LONDON -- Crystal vases, brooches, books: Britain's Queen Elizabeth II received dozens of traditional gifts last year, but she also got some unusual items, from a chocolate Windsor Castle to some enameled beetles.
Buckingham Palace on Wednesday released a list of official gifts the monarch and other members of Britain's royal family received in 2013 from foreign dignitaries, companies and charities. Many were predictable -- china plates, paperweights, framed pictures -- but some were more surprising.
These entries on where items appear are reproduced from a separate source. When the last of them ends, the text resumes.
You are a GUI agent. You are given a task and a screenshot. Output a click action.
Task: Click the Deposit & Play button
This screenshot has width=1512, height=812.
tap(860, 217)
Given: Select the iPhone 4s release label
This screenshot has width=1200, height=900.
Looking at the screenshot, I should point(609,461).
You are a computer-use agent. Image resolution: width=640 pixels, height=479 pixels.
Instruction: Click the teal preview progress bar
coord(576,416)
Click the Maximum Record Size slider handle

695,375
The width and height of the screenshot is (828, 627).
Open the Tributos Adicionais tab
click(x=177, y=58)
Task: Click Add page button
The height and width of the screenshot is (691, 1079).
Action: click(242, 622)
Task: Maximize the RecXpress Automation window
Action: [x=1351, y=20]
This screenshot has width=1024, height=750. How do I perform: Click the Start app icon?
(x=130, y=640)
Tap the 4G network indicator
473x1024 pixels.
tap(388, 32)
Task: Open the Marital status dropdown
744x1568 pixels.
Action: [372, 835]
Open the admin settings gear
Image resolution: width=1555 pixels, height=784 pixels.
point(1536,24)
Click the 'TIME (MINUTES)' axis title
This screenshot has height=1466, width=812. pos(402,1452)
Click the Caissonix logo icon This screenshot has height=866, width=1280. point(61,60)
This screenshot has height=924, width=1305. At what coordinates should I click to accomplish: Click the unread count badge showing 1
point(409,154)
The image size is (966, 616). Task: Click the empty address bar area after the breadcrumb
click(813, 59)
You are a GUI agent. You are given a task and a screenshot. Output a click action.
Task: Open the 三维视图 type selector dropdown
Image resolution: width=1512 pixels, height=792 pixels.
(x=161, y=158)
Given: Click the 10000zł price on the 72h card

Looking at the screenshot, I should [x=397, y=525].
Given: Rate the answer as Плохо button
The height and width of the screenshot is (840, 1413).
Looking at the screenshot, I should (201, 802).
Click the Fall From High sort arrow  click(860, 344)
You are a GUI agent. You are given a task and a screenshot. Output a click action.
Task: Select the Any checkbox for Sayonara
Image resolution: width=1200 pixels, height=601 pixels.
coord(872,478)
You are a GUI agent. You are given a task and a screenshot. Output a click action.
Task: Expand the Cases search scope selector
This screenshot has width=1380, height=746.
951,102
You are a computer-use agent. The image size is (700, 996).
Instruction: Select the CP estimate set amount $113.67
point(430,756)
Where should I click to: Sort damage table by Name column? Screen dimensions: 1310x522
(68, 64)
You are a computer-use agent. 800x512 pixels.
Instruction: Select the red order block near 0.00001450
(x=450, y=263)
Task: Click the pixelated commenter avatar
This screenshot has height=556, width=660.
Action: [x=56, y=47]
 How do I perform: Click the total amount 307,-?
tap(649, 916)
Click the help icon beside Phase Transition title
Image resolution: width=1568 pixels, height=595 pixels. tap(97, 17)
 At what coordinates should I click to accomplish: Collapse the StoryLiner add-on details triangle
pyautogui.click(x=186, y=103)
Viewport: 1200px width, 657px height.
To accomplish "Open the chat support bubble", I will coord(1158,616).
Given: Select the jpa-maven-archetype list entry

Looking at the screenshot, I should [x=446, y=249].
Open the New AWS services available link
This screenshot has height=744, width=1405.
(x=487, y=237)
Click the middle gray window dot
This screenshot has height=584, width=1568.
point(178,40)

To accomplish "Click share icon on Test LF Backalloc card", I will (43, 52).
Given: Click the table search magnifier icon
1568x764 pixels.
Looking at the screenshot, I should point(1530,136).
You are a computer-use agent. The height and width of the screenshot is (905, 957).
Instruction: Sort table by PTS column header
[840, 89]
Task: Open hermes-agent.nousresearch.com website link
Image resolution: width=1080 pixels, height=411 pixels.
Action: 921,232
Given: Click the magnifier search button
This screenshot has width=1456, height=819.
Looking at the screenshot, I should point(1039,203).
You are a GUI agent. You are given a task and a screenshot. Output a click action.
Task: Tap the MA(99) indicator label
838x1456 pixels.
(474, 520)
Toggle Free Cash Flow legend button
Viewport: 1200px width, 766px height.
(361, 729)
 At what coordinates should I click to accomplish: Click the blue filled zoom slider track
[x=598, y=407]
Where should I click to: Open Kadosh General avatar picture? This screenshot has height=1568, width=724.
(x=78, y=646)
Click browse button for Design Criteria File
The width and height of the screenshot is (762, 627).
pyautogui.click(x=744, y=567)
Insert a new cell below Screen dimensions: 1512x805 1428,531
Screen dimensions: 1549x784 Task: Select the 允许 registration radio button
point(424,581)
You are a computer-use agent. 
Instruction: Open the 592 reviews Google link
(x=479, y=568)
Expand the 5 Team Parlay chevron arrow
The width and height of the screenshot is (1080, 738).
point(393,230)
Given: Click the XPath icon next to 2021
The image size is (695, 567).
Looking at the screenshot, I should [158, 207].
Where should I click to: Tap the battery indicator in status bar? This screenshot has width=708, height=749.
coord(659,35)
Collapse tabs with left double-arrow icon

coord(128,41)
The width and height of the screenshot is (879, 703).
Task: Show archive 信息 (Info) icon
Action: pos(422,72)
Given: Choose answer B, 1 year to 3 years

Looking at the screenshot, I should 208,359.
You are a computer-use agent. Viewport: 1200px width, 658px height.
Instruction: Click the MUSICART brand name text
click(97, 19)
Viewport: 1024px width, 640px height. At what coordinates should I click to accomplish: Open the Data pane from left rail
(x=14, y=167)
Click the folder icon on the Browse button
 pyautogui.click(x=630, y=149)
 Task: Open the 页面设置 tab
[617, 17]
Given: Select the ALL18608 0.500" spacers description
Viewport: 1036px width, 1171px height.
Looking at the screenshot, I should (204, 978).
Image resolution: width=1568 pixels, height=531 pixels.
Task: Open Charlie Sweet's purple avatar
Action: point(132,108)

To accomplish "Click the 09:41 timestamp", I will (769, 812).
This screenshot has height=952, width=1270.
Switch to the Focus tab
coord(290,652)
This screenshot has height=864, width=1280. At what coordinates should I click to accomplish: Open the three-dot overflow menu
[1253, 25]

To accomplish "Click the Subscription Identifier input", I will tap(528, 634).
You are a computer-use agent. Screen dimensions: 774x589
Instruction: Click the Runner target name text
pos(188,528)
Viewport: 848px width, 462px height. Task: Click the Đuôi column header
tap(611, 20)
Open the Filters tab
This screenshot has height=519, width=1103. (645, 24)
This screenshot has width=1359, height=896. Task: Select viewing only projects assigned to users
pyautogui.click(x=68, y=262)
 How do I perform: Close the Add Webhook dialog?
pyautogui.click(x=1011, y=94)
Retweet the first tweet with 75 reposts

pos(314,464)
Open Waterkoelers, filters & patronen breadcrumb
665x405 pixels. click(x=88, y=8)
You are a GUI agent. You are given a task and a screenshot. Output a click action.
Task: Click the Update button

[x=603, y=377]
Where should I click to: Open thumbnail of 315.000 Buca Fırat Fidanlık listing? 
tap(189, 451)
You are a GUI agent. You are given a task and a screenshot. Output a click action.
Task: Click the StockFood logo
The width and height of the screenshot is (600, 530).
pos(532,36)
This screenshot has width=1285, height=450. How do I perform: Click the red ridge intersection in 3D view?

The High Commissioner for Bangladesh gave the queen four enameled Scarab beetles, and Sri Lanka's president chose a portrait of the monarch burned onto a tree trunk. The maker of Mars Bars gave her a chocolate version of Windsor Castle and a chocolate carriage after she visited the company's U.K. headquarters.
Some of the more lavish items on the queen's gift list included a family photograph in a gold frame set on a jeweled ostrich egg and a five-strand pearl necklace, given by the president of the United Arab Emirates when he visited in April. The governor of Saskatchewan in Canada sent a diamond and tourmaline brooch.
Princess Anne also received some unconventional presents, including a gnome, a plastic angel, and an art print of the royal riding a moose -- a gift from a Canadian artist.
Cufflinks, ties, tie pins and pens were popular gifts for the royal men, though Prince Andrew also received a set of golf clubs, a gingerbread cathedral, and socks.
Regulations state that official gifts to royals should be recorded. The gifts are not the royals' private property, though they can consume or use the items, display them in royal properties, loan them to galleries, or donate to charity to avoid waste. The gifts must not be sold.